MH: Exactly. That I found one of the more rewarding, although sometimes infuriating, aspects of the debate. In the United States one was often dealing – and still is – with brilliantly clever people who know everything about technological developments, but know nothing whatever about any culture outside their own – and indeed did not believe that any culture did exist outside their own. A knowledge of history was sometimes a great help!
PO: I think, along with Hedley Bull, and on a committee with Herbert Butterfield, your views became loosely known as the English school …
MH: I did get involved in that and felt totally out of my depth, but it did make me think about the nature of the state, of political obedience, and of international relations. Most of the discussion was on a stratospheric level that I couldn’t follow at all! But the lesson which I drew out from that, and tried to hammer home in dealing with international relations as an academic discipline whole, is that international politics is about dealing with foreigners. It is not simply relations between states; it’s relations between cultures. And the first thing you must understand is that different states will have different ways of regarding problems, their minds work in different ways, and the best way you can understand them is to study their history.
I got involved in all kinds of enterprises. There were not very many of us around in the 1950s who were thinking about these things, so I found myself a maid of all work. Being at King’s College helped an enormous amount, because there one was at the centre of events. The press were still based on Fleet Street just down the road, and they were constantly ringing up and asking ‘You’re head of the Department of War Studies? What do you think about the development of tactical nuclear weapons by the Iranians?’
PO: And you had to have a view.
MH: And one had to have a view. And I got hired by respectable newspapers to write articles on the subject. At times I wondered whether I was a historian at all. My historical knowledge and study, such as it was, was simply a contribution to an ongoing debate in which historians did not play a very considerable part.
PO: It’s interesting that you should say that because I wanted to move a little bit away from your field of specialism to ask you about the history profession in general, the one which you’ve just slightly disavowed being a complete member of! I just wondered, from that perspective, if you’ve observed any trends in the discipline or the profession over the time of your career?
MH: When I joined the history profession in 1948, it was still parochial and conservative. Past & Present was not really heard of, and Annales barely known in this country at all. We were, as Hugh Trevor-Roper put it, crouched in positions of foetal admiration before our own archives, and all people seemed interested in was the actual study of English history, note English history, from the archives. The Institute of Historical Research was dominated by the micro-politics of Namier and Neale. Historical research consisted in finding out in great detail about individuals and their political interaction – very important and very interesting for those who are interested in it, I would not discourage people who enjoy that kind of thing, but it was not for me.
Then I was hoiked out of all this and put into something totally different where I could define my own field and the way in which I approached it. For many years I didn’t really notice or know very much about what other professional historians were up to. I was having to master so many other things –read so many articles, take so many periodicals – that I was barely conscious of the developments which were happening – about the contempt for histoire des évènements, the importance of la longue durée, and then all the Derrida and Foucault stuff, that history doesn’t really exist at all.
PO: You came across that later then?
MH: I came across that when, having established a Chair in War Studies here, I was hired by All Souls to do in Oxford what I had been doing in London, and put War Studies on the map I was given the title of Fellow in Higher Defence Studies. When asked ‘What are Lower Defence Studies?’ I would reply, ‘Well, that’s what the soldiers do’. Then I was made Regius Professor of Modern History to my astonishment, and had to discover what had been happening to history over the last 30 or 40 years. I was astounded: I’d had no idea that so much had been going on.
---
Tasks to complete —
(a) Copy the interview passage from "MH: When I joined" up to and including "not for me.".
(b) Write the next part of the interview about war studies and the history profession, picking up after its final sentence.

Dataset section —
---
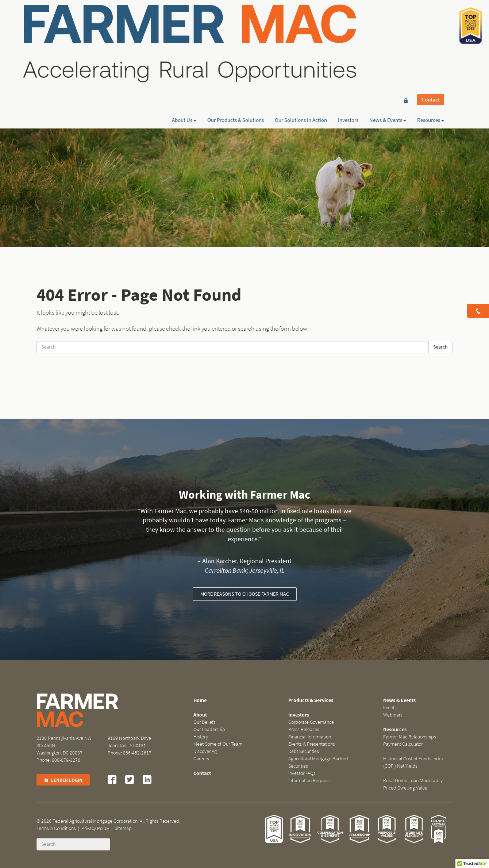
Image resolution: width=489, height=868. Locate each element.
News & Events (388, 32)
---
Answers in order —
(a)
MH: When I joined the history profession in 1948, it was still parochial and conservative. Past & Present was not really heard of, and Annales barely known in this country at all. We were, as Hugh Trevor-Roper put it, crouched in positions of foetal admiration before our own archives, and all people seemed interested in was the actual study of English history, note English history, from the archives. The Institute of Historical Research was dominated by the micro-politics of Namier and Neale. Historical research consisted in finding out in great detail about individuals and their political interaction – very important and very interesting for those who are interested in it, I would not discourage people who enjoy that kind of thing, but it was not for me.

(b)
PO: So did that gap, in a sense – because you were preoccupied with other things and then came back to it in the late seventies –give you a perspective and you could see how much had changed?
MH: Well, it did. I am an old-fashioned narrative historian. I believe that the business of the historian is to discover what happened and put it into a pattern that makes sense. You know that the narrative will be partial and incomplete; you know how much more there is to discover about it; and you know and hope that a new generation will correct your narrative. Our job is to create a narrative in order to teach people what has happened. The navel-gazing of the historians worried me because I believe that historians have a responsibility to communicate their findings in an intelligible fashion because it is important for a society to understand its past. Here again, Hugh Trevor-Roper was a great influence for me: his inaugural lecture was about that: history for the laity. There was much happening in Oxford which I knew was important and exciting, but I couldn’t really connect with it. But Oxford, being a house of many mansions, large numbers of people can do their own thing and co-exist very happily. Also Oxford is a university which does not take professors at all seriously. One of the things which I did find repellant about the University of London when I was there 80 years ago was it consisted of ‘God Professors’. At Oxford professors regarded themselves as the oppressed classes.
PO: This might be a fitting moment to ask you, talking of the oppressed classes, what your views are on the pressures on academics and how they might have changed over time?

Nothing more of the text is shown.